Continuation of Growth Hormone (GH) Therapy in GH-Deficient Patients during Transition from Childhood to Adulthood: Impact on Insulin Sensitivity and Substrate Metabolism
Author(s) -
Helene Nørrelund,
Nina Vahl,
Anders Juul,
Niels Møller,
K. G. M. M. Alberti,
Niels E. Skakkebæk,
Jens Sandahl Christiansen,
Jens Otto Lunde Jørgensen
Publication year - 2000
Publication title -
the journal of clinical endocrinology and metabolism
Language(s) - English
Resource type - Journals
eISSN - 1945-7197
pISSN - 0021-972X
DOI - 10.1210/jcem.85.5.6613
Subject(s) - medicine , endocrinology , placebo , insulin , lipid oxidation , lipid profile , insulin resistance , carbohydrate metabolism , growth hormone , body mass index , hormone , diabetes mellitus , biology , biochemistry , alternative medicine , pathology , antioxidant
The appropriate management of GH-deficient patients during transition from childhood to adulthood has not been reported in controlled trials, even though there is evidence to suggest that this phase is associated with specific problems in relation to GH sensitivity. An issue of particular interest is the impact of GH substitution on insulin sensitivity, which normally declines during puberty.
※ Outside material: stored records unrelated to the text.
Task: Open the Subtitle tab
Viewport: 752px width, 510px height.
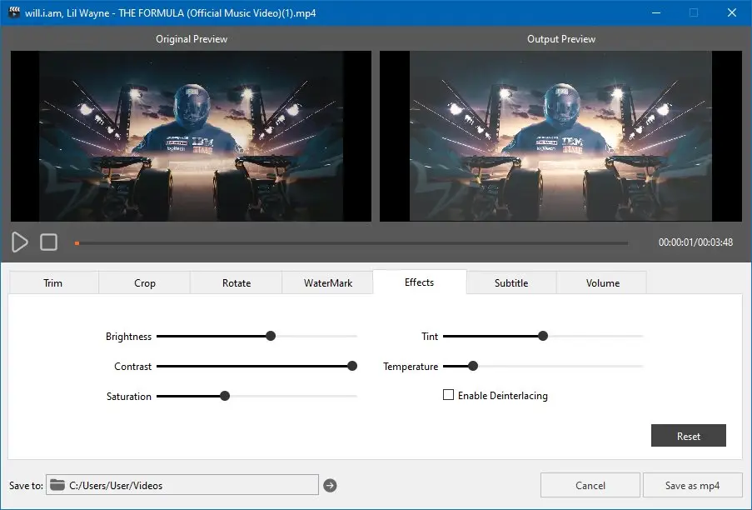Action: pos(511,283)
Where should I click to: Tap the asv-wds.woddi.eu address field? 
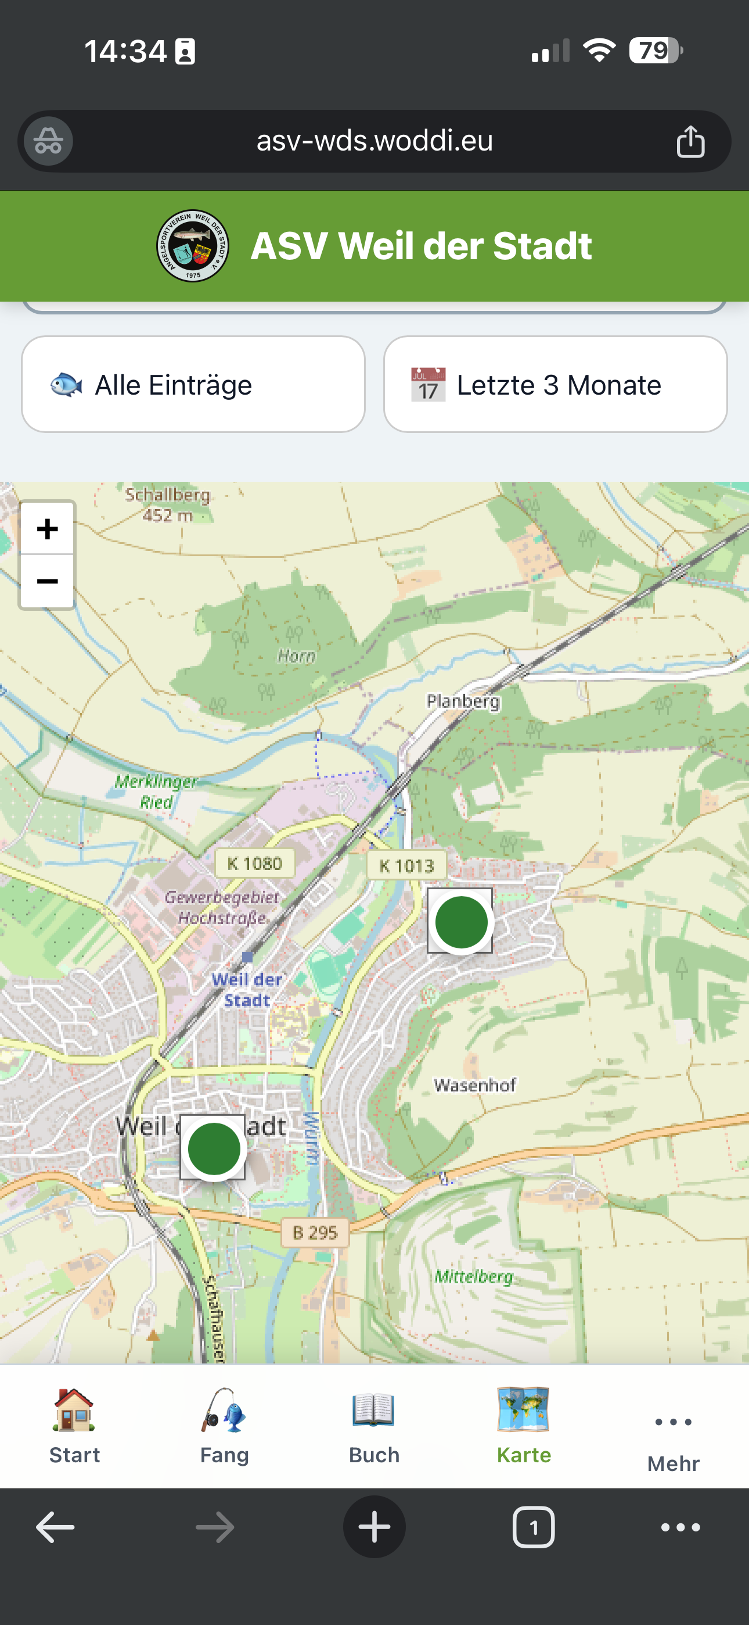click(x=375, y=141)
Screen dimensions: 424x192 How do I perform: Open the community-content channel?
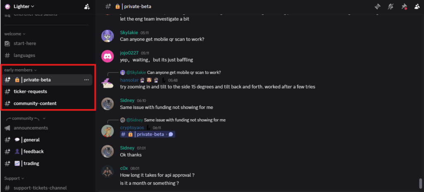(x=48, y=103)
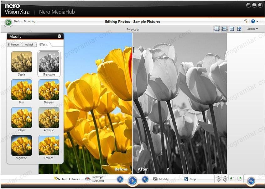Open the Zoom dropdown menu

252,29

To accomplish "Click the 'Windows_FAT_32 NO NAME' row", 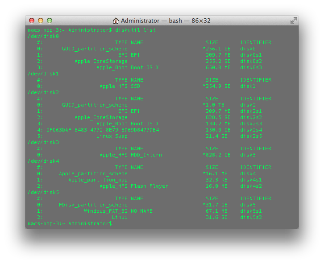I will [x=118, y=211].
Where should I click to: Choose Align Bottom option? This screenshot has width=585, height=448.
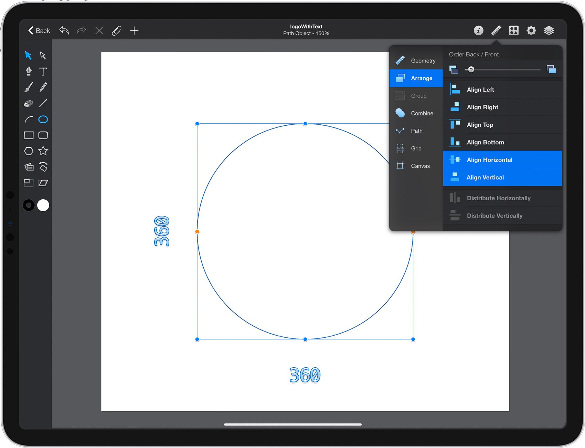pos(502,142)
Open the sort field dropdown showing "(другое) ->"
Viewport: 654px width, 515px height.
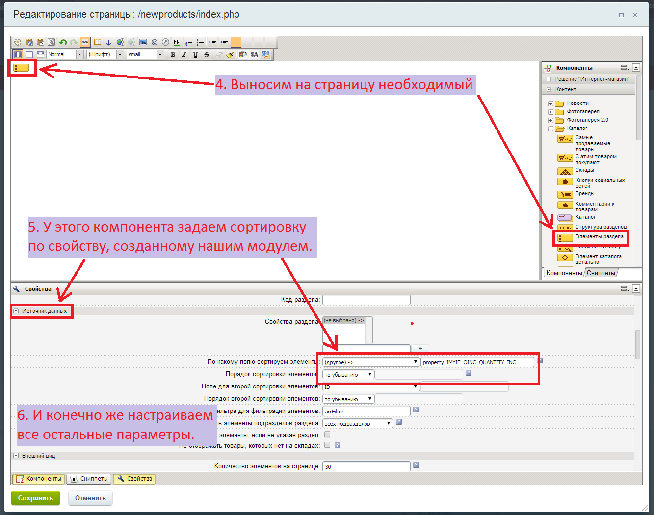pos(370,362)
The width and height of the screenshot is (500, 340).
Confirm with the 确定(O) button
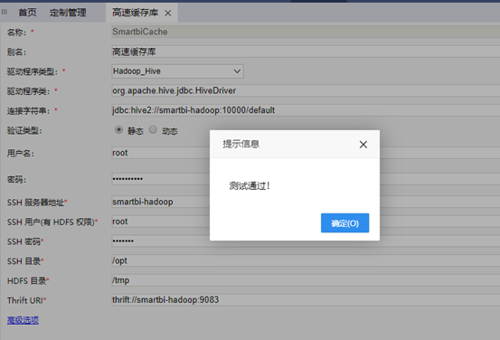[x=344, y=223]
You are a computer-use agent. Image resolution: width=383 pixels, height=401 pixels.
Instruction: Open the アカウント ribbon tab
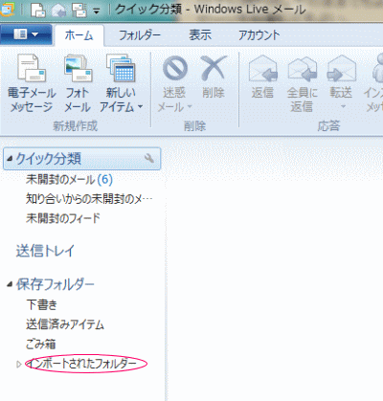point(259,34)
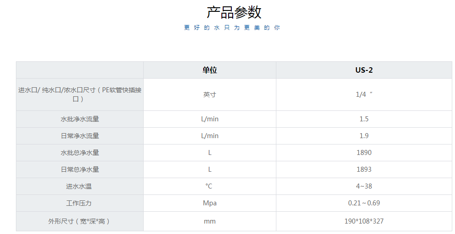Image resolution: width=455 pixels, height=234 pixels.
Task: Click the Mpa unit cell
Action: coord(210,203)
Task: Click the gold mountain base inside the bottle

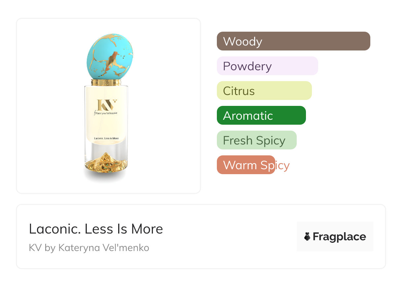Action: [106, 163]
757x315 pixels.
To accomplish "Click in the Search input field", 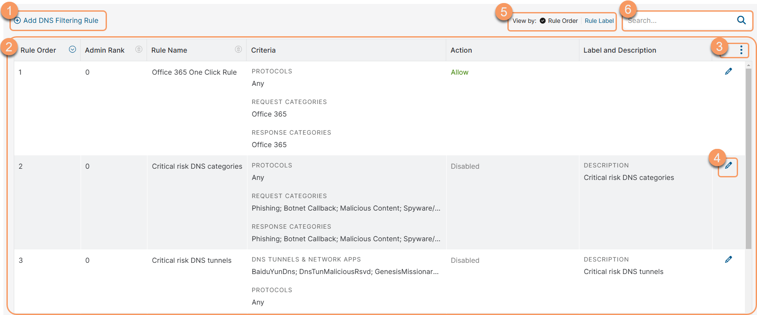I will click(x=679, y=21).

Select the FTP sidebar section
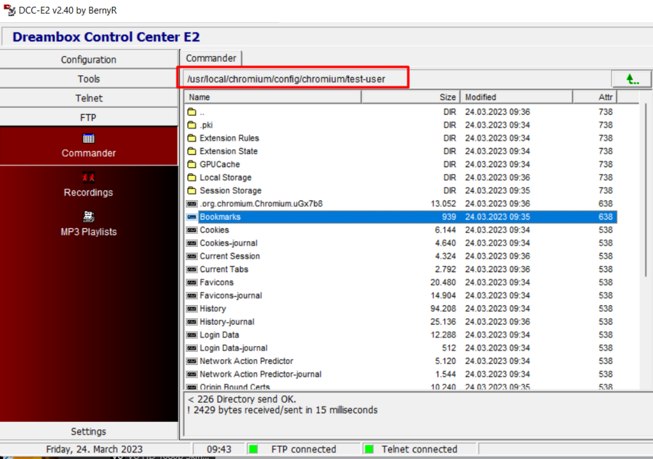pyautogui.click(x=89, y=118)
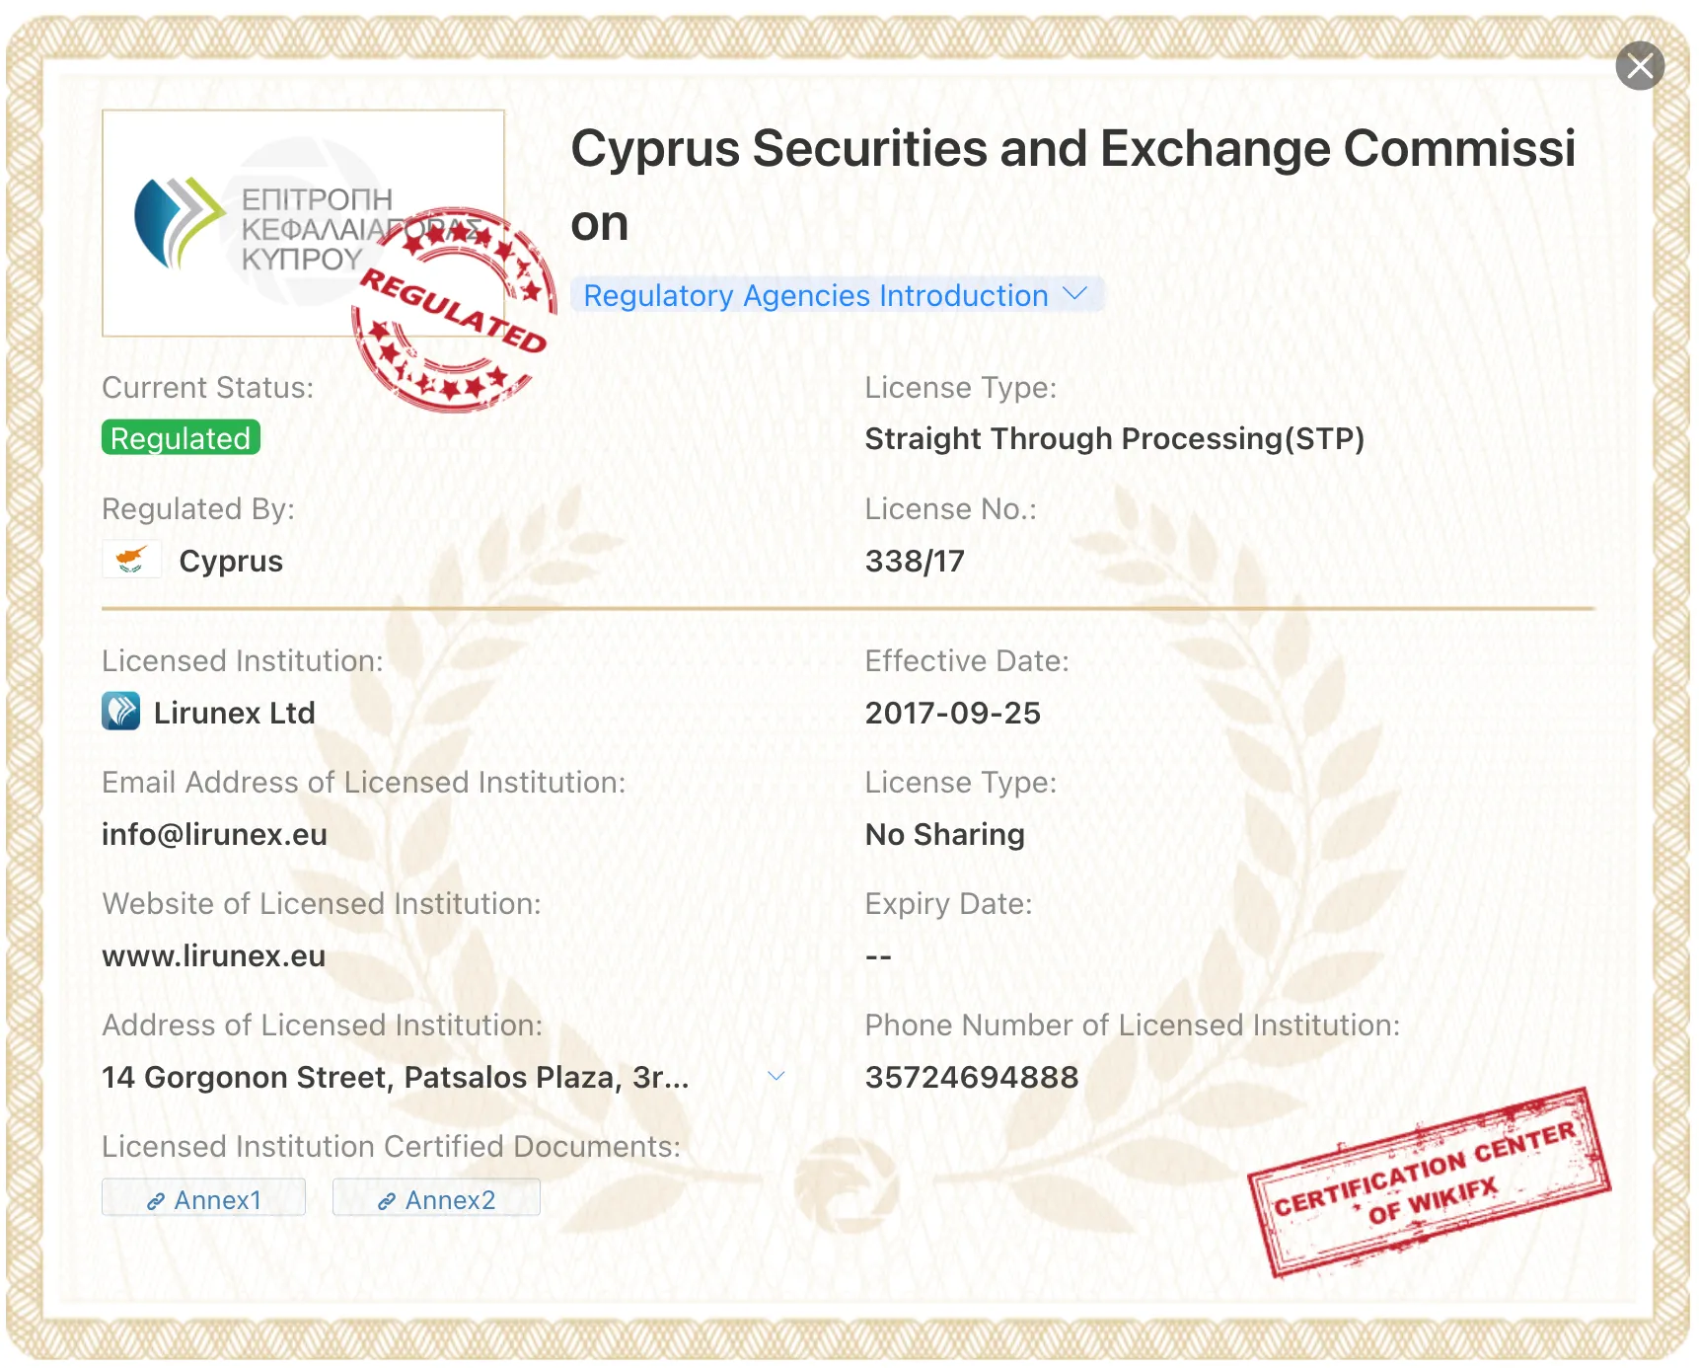
Task: Click the Certification Center of WikiFX stamp
Action: 1429,1182
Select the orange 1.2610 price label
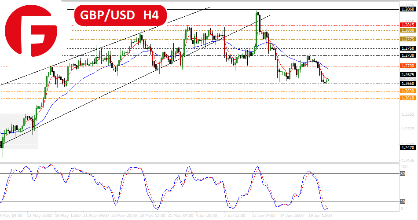Image resolution: width=418 pixels, height=220 pixels. 407,98
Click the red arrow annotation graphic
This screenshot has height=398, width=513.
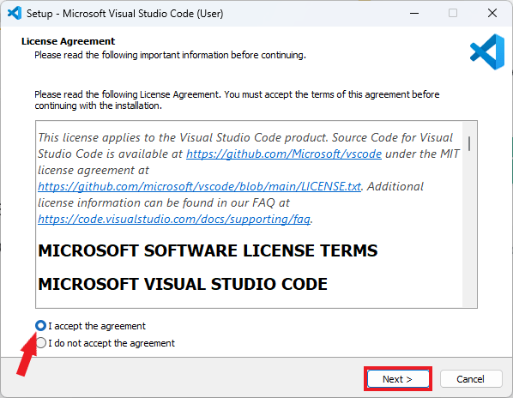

We, therefore, evaluated insulin sensitivity (euglycemic glucose clamp) and substrate metabolism in 18 GH-deficient patients (6 females and 12 males; age, 20 ± 1 yr; body mass index, 25 ± 1 kg/m2) in a placebo-controlled, parallel study. Measurements were made at baseline, where all patients were on their regular GH replacement, after 12 months of either continued GH (0.018 ± 0.001 mg/kg·day) or placebo, and finally after 12 months of open phase GH therapy (0.016 mg/kg·day). Before study entry GH deficiency was reconfirmed by a stimulation test. During the double-blind phase, insulin sensitivity and fat mass tended to increase in the placebo group [ΔM-value (mg/kg·min), −0.7 ± 1.1 (GH) vs. 1.3 ± 0.8 (placebo), P = 0.18; ΔTBF (kg), 0.9 ± 1.2 (GH) vs. 4.4 ± 1.6 (placebo), P = 0.1]. Rates of lipid oxidation decreased [Δlipid oxidation (mg/kg·min), 0.02 ± 0.14 (GH) vs. −0.32 ± 0.13 (placebo), P< 0.05], whereas glucose oxidation increased in the placebo-treated group (P < 0.05). In the open phase, a decrease in insulin sensitivity was found in the former placebo group, although they lost body fat and increased fat-free mass [M-value (mg/kg·min), 5.1 ± 0.7 (placebo) vs. 3.4 ± 1.0 (open), P = 0.09]. In the group randomized to continued GH treatment almost all hormonal and metabolic parameters remained unchanged during the study. In conclusion, 1) discontinuation of GH therapy for 1 yr in adolescent patients induces fat accumulation without compromising insulin sensitivity; and 2) the beneficial effects of continued GH treatment on body composition in terms of decrease in fat mass and increase in fat-free mass does not fully balance the direct insulin antagonistic effects.